◆ Problem to solve ◆
Please retype the lines from the one containing "At what coordinates should I click to accomplish: Open" through the one containing "point(569,16)", both included, and leave out the pictures.

◆ Records for processing ◆
--- --- ---
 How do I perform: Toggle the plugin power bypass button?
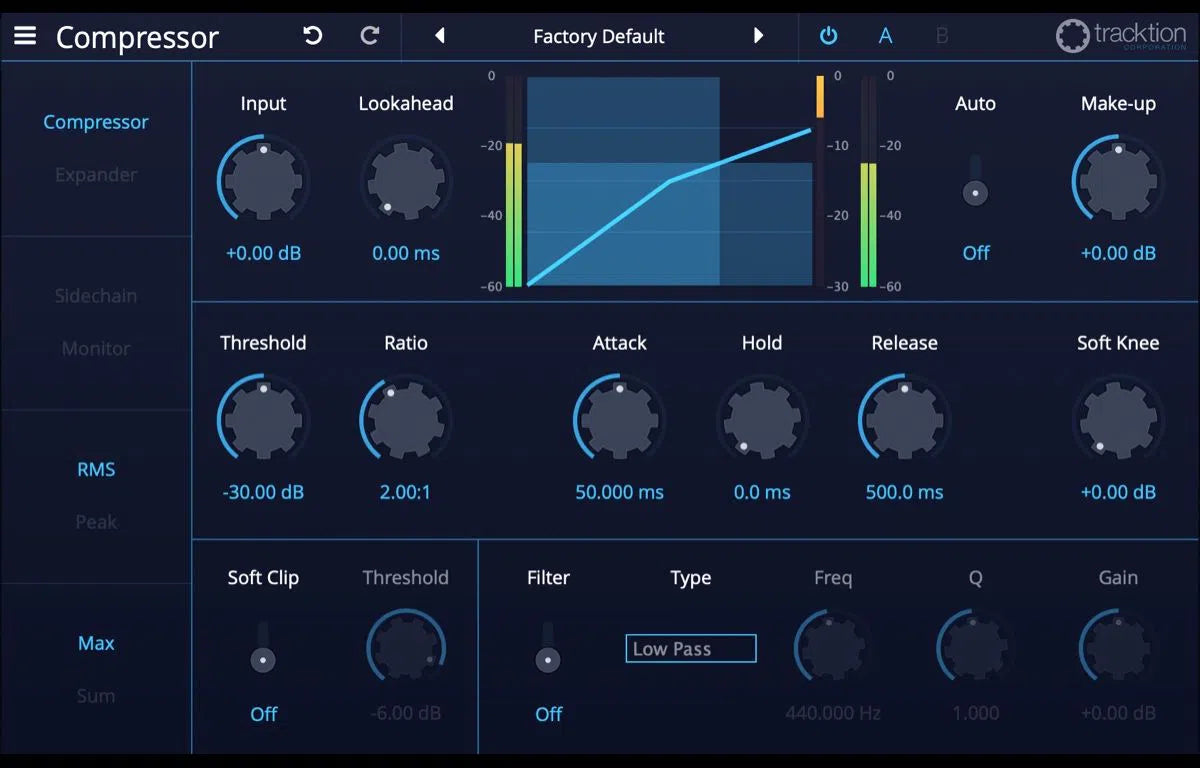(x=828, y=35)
--- --- ---
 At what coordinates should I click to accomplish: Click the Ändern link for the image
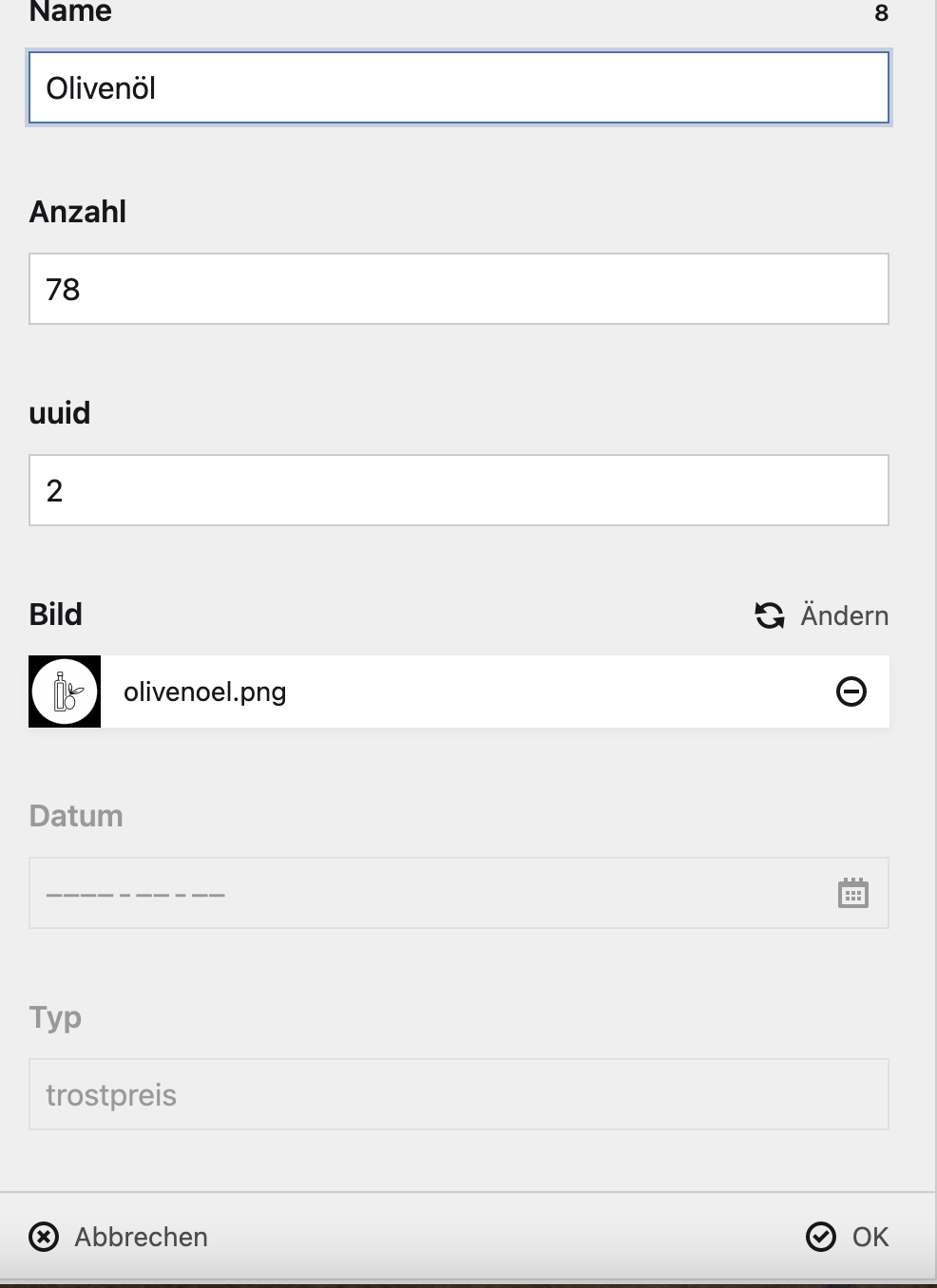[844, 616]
--- --- ---
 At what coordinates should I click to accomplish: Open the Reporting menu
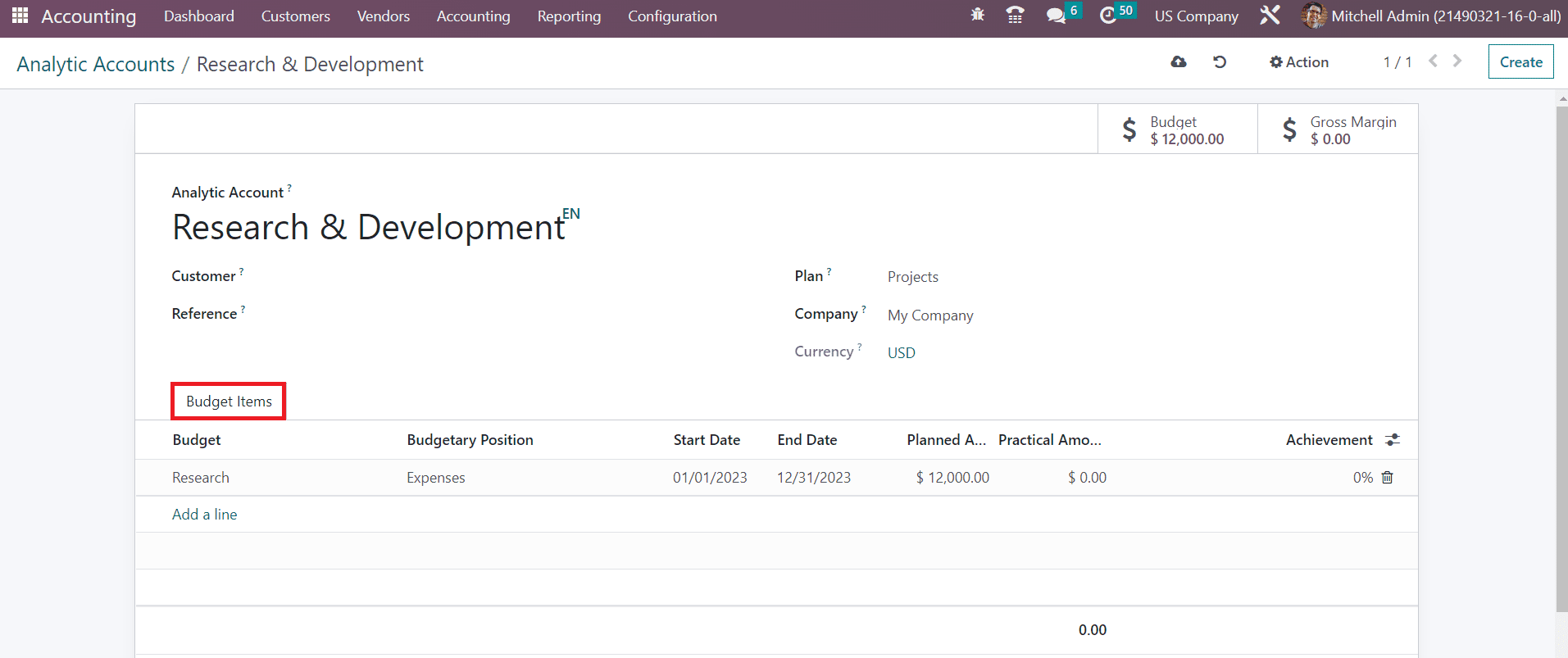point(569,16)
--- --- ---
◆ Full solution ◆
 At what coordinates should I click to accomplish: Open the Reporting menu
point(569,16)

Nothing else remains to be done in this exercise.